(Collected data)

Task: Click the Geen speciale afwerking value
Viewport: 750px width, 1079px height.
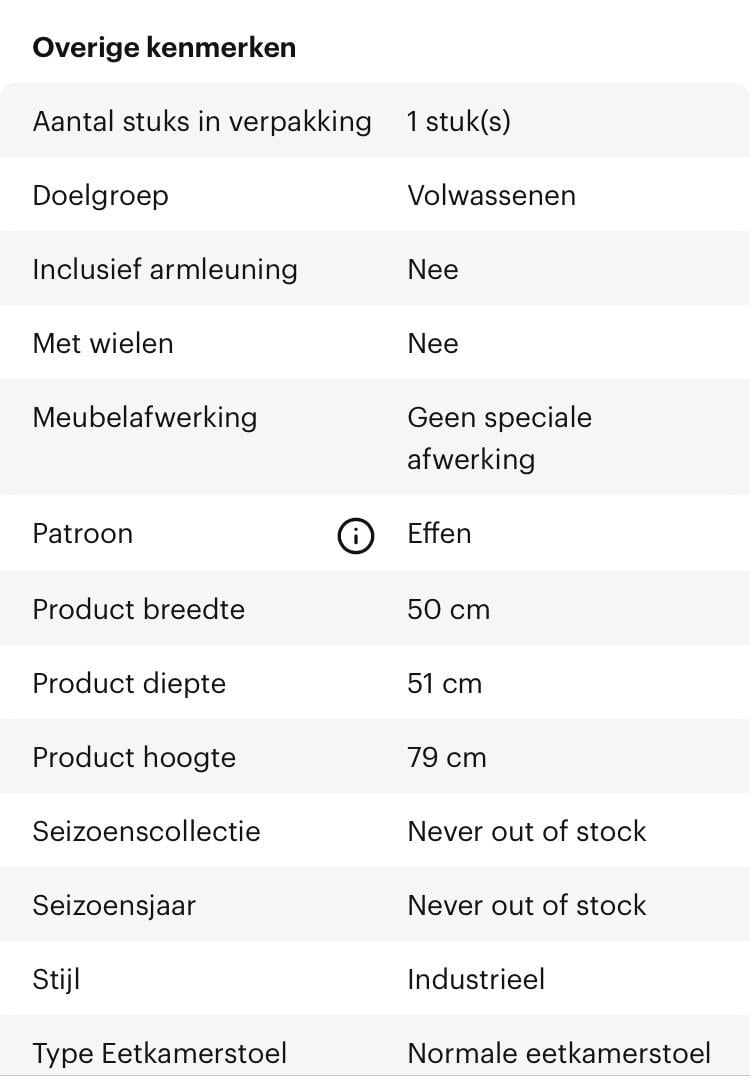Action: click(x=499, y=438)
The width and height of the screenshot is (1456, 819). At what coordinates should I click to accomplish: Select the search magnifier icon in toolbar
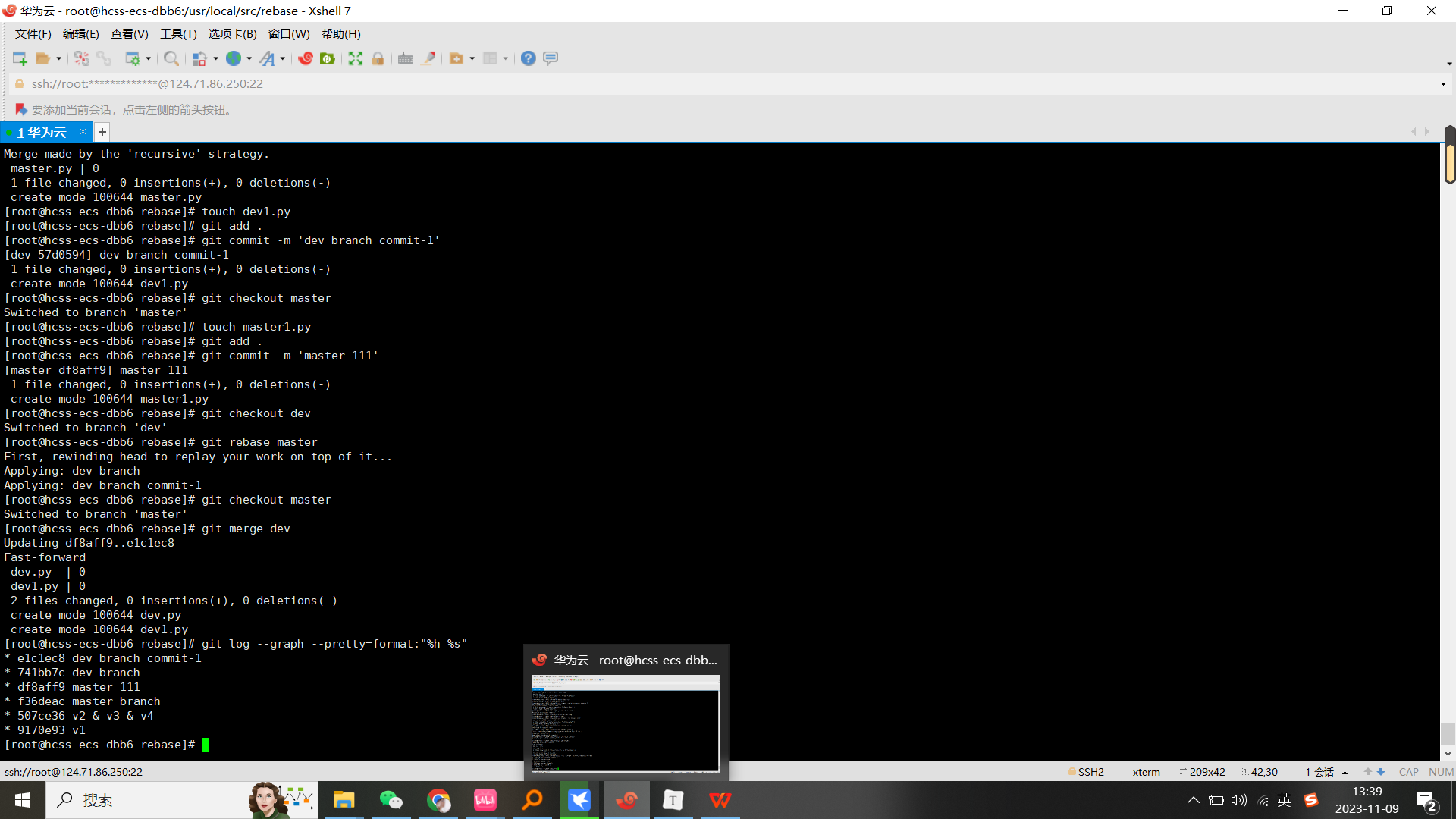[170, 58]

__WHAT IS NEEDED__: Line by line, write out the data above exactly, without the pictures.

__ANSWER SPACE__:
Task: Click the Geen speciale afwerking value
Viewport: 750px width, 1079px height.
Action: click(x=499, y=438)
The width and height of the screenshot is (1456, 819). At what coordinates should I click to accomplish: Select the search magnifier icon in toolbar
[170, 58]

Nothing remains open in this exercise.